For all this vast and sparkling intellectual production, though, we hear
surprisingly little about what it's like to be managed. Perhaps the
reason for this is because, when viewed from below, all the glittering, dazzling
theories of management seem to come down to the same ugly thing. This is the
lesson that Barbara Ehrenreich learns from the series
of low-wage jobs that she works and then describes in all their bitter detail
in her new book, Nickel and Dimed. Pious
chatter about "free agents" and "empowered workers" may
illuminate the covers of Fast Company and Business 2.0, but what
strikes one most forcefully about the world of waitresses, maids, and Wal-Mart
workers that Ehrenreich enters is the overwhelming
power of management, the intimidating array of advantages it holds in its
endless war on wages. This is a place where even jobs like housecleaning have
been Taylorized to extract maximum output from
workers ("You know, all this was figured out with a stopwatch," Ehrenreich is told by a proud manager at a maid service),
where omnipresent personality and drug tests screen out those of assertive
nature, where even the lowliest of employees are overseen by professional-grade
hierarchs who crack the whip without remorse or relent, where workers are
cautioned against "stealing time" from their employer by thinking
about anything other than their immediate task, and where every bit of legal,
moral, psychological, and anthropological guile available to advanced civilization
is deployed to prevent the problem of pay from ever impeding the upward curve
of profitability. This is the real story of life under markets.

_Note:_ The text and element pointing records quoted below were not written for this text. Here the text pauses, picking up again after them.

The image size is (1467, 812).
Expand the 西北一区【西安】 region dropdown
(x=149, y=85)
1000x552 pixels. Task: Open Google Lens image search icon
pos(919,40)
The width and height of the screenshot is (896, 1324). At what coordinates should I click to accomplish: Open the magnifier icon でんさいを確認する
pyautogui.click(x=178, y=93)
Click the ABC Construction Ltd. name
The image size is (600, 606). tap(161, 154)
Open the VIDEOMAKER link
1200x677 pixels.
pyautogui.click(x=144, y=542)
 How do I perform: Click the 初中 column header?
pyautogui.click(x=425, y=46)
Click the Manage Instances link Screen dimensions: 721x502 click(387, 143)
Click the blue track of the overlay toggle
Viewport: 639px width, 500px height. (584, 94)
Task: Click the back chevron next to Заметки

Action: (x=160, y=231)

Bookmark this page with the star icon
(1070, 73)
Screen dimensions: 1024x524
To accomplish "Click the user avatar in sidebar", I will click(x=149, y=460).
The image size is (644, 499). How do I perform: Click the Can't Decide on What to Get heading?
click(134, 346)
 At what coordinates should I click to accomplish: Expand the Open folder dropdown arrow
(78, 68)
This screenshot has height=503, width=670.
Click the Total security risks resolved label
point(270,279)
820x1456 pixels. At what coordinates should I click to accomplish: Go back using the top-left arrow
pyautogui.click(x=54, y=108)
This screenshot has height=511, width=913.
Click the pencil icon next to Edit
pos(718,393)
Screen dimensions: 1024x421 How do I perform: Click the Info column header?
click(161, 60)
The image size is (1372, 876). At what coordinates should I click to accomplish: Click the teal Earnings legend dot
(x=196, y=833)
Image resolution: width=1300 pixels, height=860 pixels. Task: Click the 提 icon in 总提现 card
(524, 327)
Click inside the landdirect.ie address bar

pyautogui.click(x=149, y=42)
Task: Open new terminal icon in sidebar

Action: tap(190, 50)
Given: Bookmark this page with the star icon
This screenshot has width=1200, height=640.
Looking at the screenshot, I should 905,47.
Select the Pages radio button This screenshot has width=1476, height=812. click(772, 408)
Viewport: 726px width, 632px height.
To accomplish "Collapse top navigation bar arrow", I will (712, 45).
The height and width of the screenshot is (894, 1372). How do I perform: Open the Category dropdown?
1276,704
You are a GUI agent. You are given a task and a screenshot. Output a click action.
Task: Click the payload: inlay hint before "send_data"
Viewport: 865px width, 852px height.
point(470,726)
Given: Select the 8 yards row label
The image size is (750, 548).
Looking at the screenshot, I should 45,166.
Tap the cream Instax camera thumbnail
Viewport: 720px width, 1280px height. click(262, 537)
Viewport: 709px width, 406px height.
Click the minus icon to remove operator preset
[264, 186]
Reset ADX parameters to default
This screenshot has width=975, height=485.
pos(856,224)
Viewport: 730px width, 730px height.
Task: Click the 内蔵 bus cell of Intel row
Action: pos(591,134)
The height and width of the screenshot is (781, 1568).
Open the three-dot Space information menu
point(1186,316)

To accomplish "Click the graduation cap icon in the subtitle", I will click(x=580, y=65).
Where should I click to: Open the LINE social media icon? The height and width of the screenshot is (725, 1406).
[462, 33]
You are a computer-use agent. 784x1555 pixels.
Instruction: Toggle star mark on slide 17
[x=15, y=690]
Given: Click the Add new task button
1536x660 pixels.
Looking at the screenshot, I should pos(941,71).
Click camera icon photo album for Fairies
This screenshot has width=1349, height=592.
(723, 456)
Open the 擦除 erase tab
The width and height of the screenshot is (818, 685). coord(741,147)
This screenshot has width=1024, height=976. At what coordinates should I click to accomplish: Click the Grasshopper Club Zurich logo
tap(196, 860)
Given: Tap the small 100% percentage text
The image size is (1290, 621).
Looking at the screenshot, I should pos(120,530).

But the point where all the "New Economy" glory and promise really
start to suck, where all the vaunted choice and empowerment of free markets are
revealed as so many creaking stage devices, is when Ehrenreich
takes on the shiniest of all the Nineties myths-productivity. With the country
as close to full employment as it has ever been in 1999 and 2000, wages did not
increase as much as standard economic theory held they ought. Among the devout
this was cause for great rejoicing: Through a titanic national effort we had
detached productivity from wages, handing the gains over to owners and
shareholders instead. But this was less a "choice" that Americans
consciously made than it was, as Ehrenreich makes
undeniably evident, the simple triumph of the nation's managers, always
encouraging employees to think of themselves as stakeholders or team members
even as they unilaterally dictate every aspect of the work experience.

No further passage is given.